Wczesnym rankiem poszedłem odkryć okolicę. Były tam stare kamienne schody pokryte mchami łączące plażę z dróżką prowadzącą do wioski. Po śniadaniu z bananów i mango rosnących obficie dookoła, wyprałem ubrania w strumieniu i zacząłem wyobrażać sobie jak bym przeobraził to miejsce, przebudowując jedną z chatek, tak by stała się tymczasowym domem. Mój sen na jawie został nagle przerwany przez potężny deszcz. Nie widziałem takiej ulewy od lat. Strumień zamienił się w rzekę i porwał ławkę którą wcześniej zainstalowałem tuż obok i zanim pozbierałem się i schowałem w jednej z chatek wszystkie moje rzeczy były zupełnie przemoczone. W tym samym miejscu chowało się również trzech miejscowych z wiadrami pełnymi pikantnych papryczek. Jeden z nich, rastaman z niesamowicie długimi dredami zawiniętymi wokół głowy, był bardzo zaciekawiony moimi podróżami.

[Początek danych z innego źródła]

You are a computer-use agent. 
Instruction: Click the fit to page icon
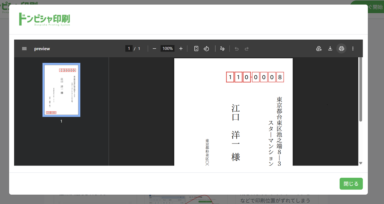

- Jak chcesz to możesz spać w mojej chatce, to ta na samym końcu plaży. Wysuszysz se tam ciuchy. Musisz tam tylko trochę posprzątać, nie używałem jej ostatnio.
Wow, miałem się gdzie zatrzymać w tym rajskim zakątku. Chatka ta oczywiście to nic szczególnego, ale miała dach. To wszystko czego potrzebowałem.
- Przyjdź do wioski wieczorem to wypijemy parę piwek. A, mam na imię Hollis. I nie obawiaj się o swoje rzeczy, nikt ich nie ruszy. To moja chatka.
Później dowiedziałem się że Hollis spędzał pół roku w Szkocji gdzie pracował jako kamieniarz, a resztę roku na Tobago hodując papryczki w dżungli. Po jakiejś godzinie i kilku Caribach znałem prawie połowę kolesi popijających piwo na głównej ulicy.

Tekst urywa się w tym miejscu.